-------- TEXTO PARA LEITURA --------

Folha de S. Paulo


Jovem da periferia cria negócio para levar comida saudável a favelas

Aos oito anos, Hamilton da Silva, hoje com 29, viu a família de quatro irmãos se expandir. Sua mãe, Eliete da Silva, 54, alugou uma casa maior em uma favela em Nilópolis (RJ). Junto com uma colega da Igreja Batista, a dona de casa adotou 18 meninos que moravam na rua, aos quais costumava dar comida.

Hamilton se recorda da mãe indo para a praça do Cemitério, também na região metropolitana do Rio, levar sanduíches e suco para as crianças que depois acolheria e encaminharia na vida. "A gente dividia as roupas e tivemos a mesmo educação."

Saladorama

Dos irmãos adotivos, um virou chef de cozinha, por exemplo. Outros dois foram tragados pela violência que ceifa a vida de tantos jovens da periferia. "Eles fizeram escolhas diferentes e não tiveram outra chance."

Já o terceiro dos quatro filhos dos Silva seria o primeiro membro da família a entrar na universidade. Hamilton passou para engenharia de produção, na Universidade Veiga de Almeida.

Finalistas 2017

Para orgulho da mãe, entrou na empresa júnior do curso. Logo depois, batia ponto de terno e gravata numa consultoria.

"No meu aniversário de 21 anos, ganhei um terno chumbo. Para muitos, ganhar um carro era tudo, para mim era aquele terno. Representava a mesma coisa para minha mãe. Ela me entregou chorando", conta Hamilton.

Mesmo vestido como manda o figurino, Hamilton se sentiu um peixe fora d'água quando passou a conviver com colegas de classes mais abastadas no espaço de coworking onde começou a trabalhar, na zona sul do Rio. "Só tinha aluno da PUC [Pontífica Universidade Católica]. Meu chefe disse que eu poderia almoçar no local, e pensei que a comida ia ser sushi, hambúrguer, picanha."

LASANHA DE BERINJELA

Foi com estranheza que teve de encarar uma lasanha de berinjela, opção de almoço da turma adepta dos "verdinhos". Era algo que nunca ouvira falar. "Dei de cara com comidas que eu nem imaginava", conta. "Quando eu era criança, comia o que na comunidade se entende por salada : cenoura, tomate, alface, cebola. Só."

Ao questionar por que os colegas não comiam, por exemplo, carne todo dia, Hamilton se surpreendeu com a resposta de que era uma questão de saúde e não de dinheiro. O contraste com a sua realidade e com o subúrbio carioca era gritante.

"Numa reunião na comunidade [em São Gonçalo (RJ)], quando iam comprar pizza, falei para pedir lasanha de berinjela. Ficaram rindo, me chamando de playboy."

Após uma pesquisa informal, Hamilton percebeu que nem se quisesse haveria opções de alimentação saudável nas vizinhanças carentes onde cresceu.

Viu, então, uma oportunidade de negócio que originou o Saladorama. "Voltei para o coworking e falei para os meus colegas: 'Vamos vender alimentação saudável na favela, não tem ninguém fazendo isso.'".

--------

_CONJUNTO DE TAREFAS:_
a: Indique se cada afirmação abaixo está de acordo com a reportagem sobre o Saladorama, justificando com as palavras exatas do texto: (i) Hamilton foi o primeiro membro da família a ingressar na universidade; (ii) Hamilton ganhou um carro ao completar 21 anos; (iii) os colegas do coworking afirmaram que não comiam carne todos os dias por falta de dinheiro.
b: Prossiga com a reportagem sobre o Saladorama, começando logo após a última frase apresentada.

-------- DADOS FORNECIDOS --------

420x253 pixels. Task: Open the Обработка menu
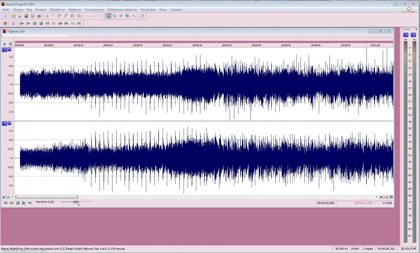tap(57, 10)
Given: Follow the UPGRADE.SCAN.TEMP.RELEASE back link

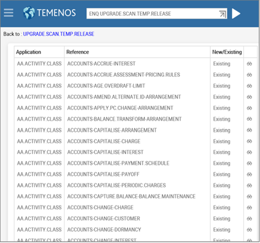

--------

_RESPOSTAS ÀS TAREFAS:_
a:
(i) Sim: "o terceiro dos quatro filhos dos Silva seria o primeiro membro da família a entrar na universidade".
(ii) Não: "No meu aniversário de 21 anos, ganhei um terno chumbo."
(iii) Não: "era uma questão de saúde e não de dinheiro".

b:
Hamilton saiu do emprego de carteira assinada para se dedicar a sua nova ideia de negócio: ampliar a oferta para além do feijão com arroz e do "fast food" que caracterizam os hábitos alimentares da população de baixa renda.

"Minha mãe achou que eu estava maluco", lembra. "A expectativa da minha família era que eu ganhasse dinheiro. Algo que sempre faltava."

VIRADA DE MESA

Para dona Eliete, ver o filho desistir de um trabalho de executivo para empreender era um risco muito grande. "Como mãe, tinha preocupação. 'O que você está fazendo da sua vida? O que você quer com isso?'", conta ela.

Antes do nascimento de Hamilton, a empregada doméstica pernambucana decidiu ir para o Rio em busca de um emprego melhor.

Deixou os dois mais velhos no Recife com a avó, Julia Francisca da Silva, 82. "Minha mãe só voltou para buscar os filhos quando conseguiu trabalho", relata o empreendedor social.

A mudança para o Rio significava uma evolução para uma família de origem humilde. Em Pernambuco, a avó de Hamilton viveu por muitos anos em condições análogas à escravidão no canavial onde morava. "Ela trabalhava por um prato de comida."

Ele lembra que o destino das mulheres da família estava desenhado na cor da pele escura e na falta de oportunidades. "Minha avó trabalhou para madame, sempre servindo, e minha mãe estava indo por esse caminho, lavando roupa para fora na beira de mangue."

COMIDA EM PAUTA

Foi em sua avó materna também que o fundador da Saladorama se inspirou para criar o negócio social, presente hoje em cinco Estados.

Ao mesmo tempo em que Hamilton descobria uma forma diferente de se alimentar, dona Julia passava por complicações na saúde devido ao diabetes. Perdeu a visão do olho esquerdo e um dedo.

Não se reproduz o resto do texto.